Había grandes animales, la mayoría en proceso de extinción: mastodontes, osos milodones, caballos y camélidos andinos. Por culpa del hielo llegaban del centro del continente las primeras aves al territorio nacional, entre ellos los primeros cisnes de cuello negro a Valdivia. Y pequeños mamíferos que son parte de la fauna actual: guanacos, pudúes, zorros.
Junto al mar había grandes bosques. Los monteverdinos los conocían bien. Usaban, igual que sus descendientes actuales, cada madera según su dureza: luma, tepú, coigüe, para utensilios; radiatas y otros, como leña. Se movían desde Valdivia hasta Chiloé recolectando hierbas y frutos igual que hoy: murta, maqui, manzanilla, y hacían curiosas bolitas de hojas de boldo que se supone los monteverdinos consumían para relajarse con sus propiedades alucinógenas e inductoras de sueños alterados. No había chicha de manzana todavía. Periódicamente viajaban al mar y traían sal, algas y mariscos, igual que los actuales chilotes. Dejaron conchas y huesos en el mismo basurero.
Sabían hacer fuego, pero no conocían el metal. Así que todas sus herramientas las hacían de piedra de lajas del río. Con piedras más duras les daban formas a cabezas de hachas, largas puntas de lanzas y lo más importante: cabezas de flecha distintas a las halladas en Clovis.

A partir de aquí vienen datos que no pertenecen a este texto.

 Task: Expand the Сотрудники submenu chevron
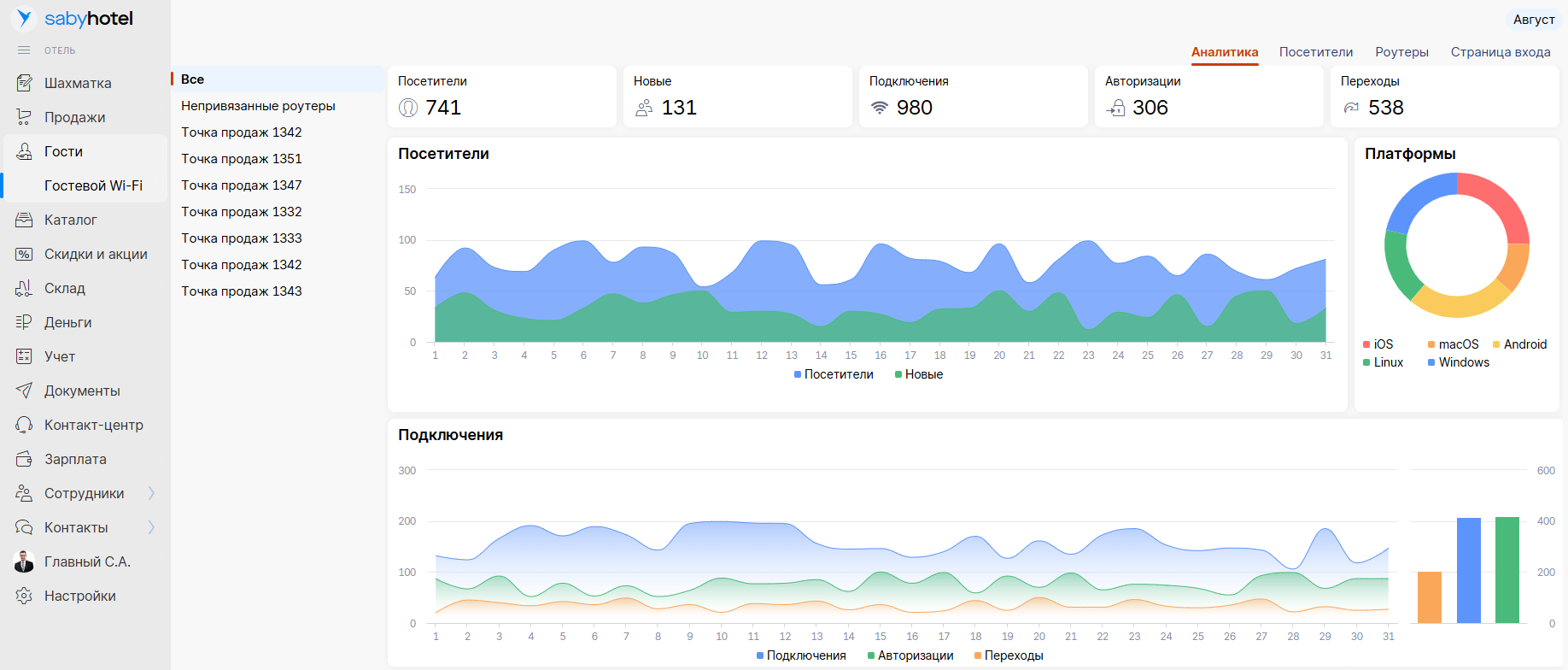pyautogui.click(x=151, y=493)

La inundación no fue violenta porque no hay restos humanos, salvo una huella en un lodo arcilloso de un niño de unos nueve años. Probablemente, el dueño del juguete más antiguo del mundo: unas boleadoras de cinco centímetros. Hasta hace poco todavía los padres las hacían para sus hijos, el conocido tiqui-taca.
Cuando Dillehay y Mario Pino publicaron estas evidencias en 1986 en la Smithsonian Institution –“Monteverde un asentamiento del pleistoceno tardío”–, numerosos antropólogos pro Clovis las refutaron. Durante 10 años, “la policía Clovis”, como los apoda, acusaron a Dillehay de impostor. Hasta que en 1997 un millonario texano ofreció zanjar el asunto. En su avión privado trajo a diez de los más connotados antropólogos norteamericanos, junto a dos periodistas de National Geographic.
Reexaminaron las pruebas, toda una humillación para un científico. Algunos decían que un palo filudo y quemado, petrificado, no parecía una lanza.
“¿Y cuántas lanzas del Neolítico ha tenido en sus manos?”, le preguntó Dillehay. “Ninguna”.
El carbono 14 dio la respuesta final. El 12 de enero de 1997, los diez expertos se reunieron en el Restaurante Caleuche, de Pelluco, y votaron: Monteverde ganó 10 a 0. Tras un silencio, el director del Museo de Dallas, Alex Barker, férreo defensor de que todas las culturas americanas descendían de los Clovis de Norteamérica, tomó su copa e hizo un sincero brindis por Dillehay: dictó la muerte del paradigma Clovis.
No descendemos de los Clovis, ok. Suerte. Pero, entonces, ¿de dónde venimos? ¿Cómo llegamos?